Given exercise: Copy each of the following items word for word, keeping every character and line break as it appears.

Record list:
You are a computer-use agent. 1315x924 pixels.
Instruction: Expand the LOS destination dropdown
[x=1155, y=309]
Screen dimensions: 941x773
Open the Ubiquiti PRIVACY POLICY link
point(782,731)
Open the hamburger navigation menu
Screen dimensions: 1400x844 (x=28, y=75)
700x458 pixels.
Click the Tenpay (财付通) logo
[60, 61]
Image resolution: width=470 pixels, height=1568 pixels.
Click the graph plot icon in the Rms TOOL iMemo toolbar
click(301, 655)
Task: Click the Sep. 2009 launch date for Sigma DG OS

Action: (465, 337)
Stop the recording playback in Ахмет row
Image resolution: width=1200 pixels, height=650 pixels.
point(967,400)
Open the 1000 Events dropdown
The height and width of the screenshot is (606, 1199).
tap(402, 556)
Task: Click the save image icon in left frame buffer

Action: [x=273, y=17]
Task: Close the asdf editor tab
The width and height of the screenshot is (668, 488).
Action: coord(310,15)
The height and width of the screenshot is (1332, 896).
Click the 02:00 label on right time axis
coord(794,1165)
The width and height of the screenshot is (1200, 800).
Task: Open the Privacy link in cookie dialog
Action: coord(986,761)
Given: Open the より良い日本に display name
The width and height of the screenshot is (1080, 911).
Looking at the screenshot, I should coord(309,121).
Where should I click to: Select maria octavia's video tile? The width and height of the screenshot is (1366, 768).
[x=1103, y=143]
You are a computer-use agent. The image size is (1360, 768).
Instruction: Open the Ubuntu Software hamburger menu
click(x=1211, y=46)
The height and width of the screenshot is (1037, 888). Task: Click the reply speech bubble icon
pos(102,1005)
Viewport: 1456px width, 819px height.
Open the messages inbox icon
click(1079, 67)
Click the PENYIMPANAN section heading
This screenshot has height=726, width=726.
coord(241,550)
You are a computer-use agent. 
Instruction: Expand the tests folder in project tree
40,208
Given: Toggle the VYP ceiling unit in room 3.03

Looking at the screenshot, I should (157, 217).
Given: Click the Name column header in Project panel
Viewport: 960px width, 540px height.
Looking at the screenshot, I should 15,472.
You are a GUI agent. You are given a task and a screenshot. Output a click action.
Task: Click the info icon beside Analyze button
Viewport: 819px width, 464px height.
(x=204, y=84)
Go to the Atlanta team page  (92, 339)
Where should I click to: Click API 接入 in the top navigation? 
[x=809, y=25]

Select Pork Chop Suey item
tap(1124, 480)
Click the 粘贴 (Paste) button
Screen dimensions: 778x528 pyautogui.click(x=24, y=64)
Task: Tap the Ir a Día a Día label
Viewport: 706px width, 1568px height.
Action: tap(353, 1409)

Full response:
You are a computer-use agent. 1315x924 pixels.
Instruction: Expand the LOS destination dropdown
[x=1155, y=309]
Screen dimensions: 941x773
Open the Ubiquiti PRIVACY POLICY link
point(782,731)
Open the hamburger navigation menu
Screen dimensions: 1400x844 (x=28, y=75)
700x458 pixels.
Click the Tenpay (财付通) logo
[60, 61]
Image resolution: width=470 pixels, height=1568 pixels.
Click the graph plot icon in the Rms TOOL iMemo toolbar
click(301, 655)
Task: Click the Sep. 2009 launch date for Sigma DG OS

Action: (465, 337)
Stop the recording playback in Ахмет row
Image resolution: width=1200 pixels, height=650 pixels.
point(967,400)
Open the 1000 Events dropdown
The height and width of the screenshot is (606, 1199).
tap(402, 556)
Task: Click the save image icon in left frame buffer

Action: [x=273, y=17]
Task: Close the asdf editor tab
The width and height of the screenshot is (668, 488).
Action: coord(310,15)
The height and width of the screenshot is (1332, 896).
Click the 02:00 label on right time axis
coord(794,1165)
The width and height of the screenshot is (1200, 800).
Task: Open the Privacy link in cookie dialog
Action: coord(986,761)
Given: Open the より良い日本に display name
The width and height of the screenshot is (1080, 911).
Looking at the screenshot, I should coord(309,121).
Where should I click to: Select maria octavia's video tile? The width and height of the screenshot is (1366, 768).
[x=1103, y=143]
You are a computer-use agent. The image size is (1360, 768).
Instruction: Open the Ubuntu Software hamburger menu
click(x=1211, y=46)
The height and width of the screenshot is (1037, 888). Task: Click the reply speech bubble icon
pos(102,1005)
Viewport: 1456px width, 819px height.
Open the messages inbox icon
click(1079, 67)
Click the PENYIMPANAN section heading
This screenshot has height=726, width=726.
coord(241,550)
You are a computer-use agent. 
Instruction: Expand the tests folder in project tree
40,208
Given: Toggle the VYP ceiling unit in room 3.03

Looking at the screenshot, I should (157, 217).
Given: Click the Name column header in Project panel
Viewport: 960px width, 540px height.
Looking at the screenshot, I should 15,472.
You are a GUI agent. You are given a task and a screenshot. Output a click action.
Task: Click the info icon beside Analyze button
Viewport: 819px width, 464px height.
(x=204, y=84)
Go to the Atlanta team page  (92, 339)
Where should I click to: Click API 接入 in the top navigation? 
[x=809, y=25]

Select Pork Chop Suey item
tap(1124, 480)
Click the 粘贴 (Paste) button
Screen dimensions: 778x528 pyautogui.click(x=24, y=64)
Task: Tap the Ir a Día a Día label
Viewport: 706px width, 1568px height.
Action: tap(353, 1409)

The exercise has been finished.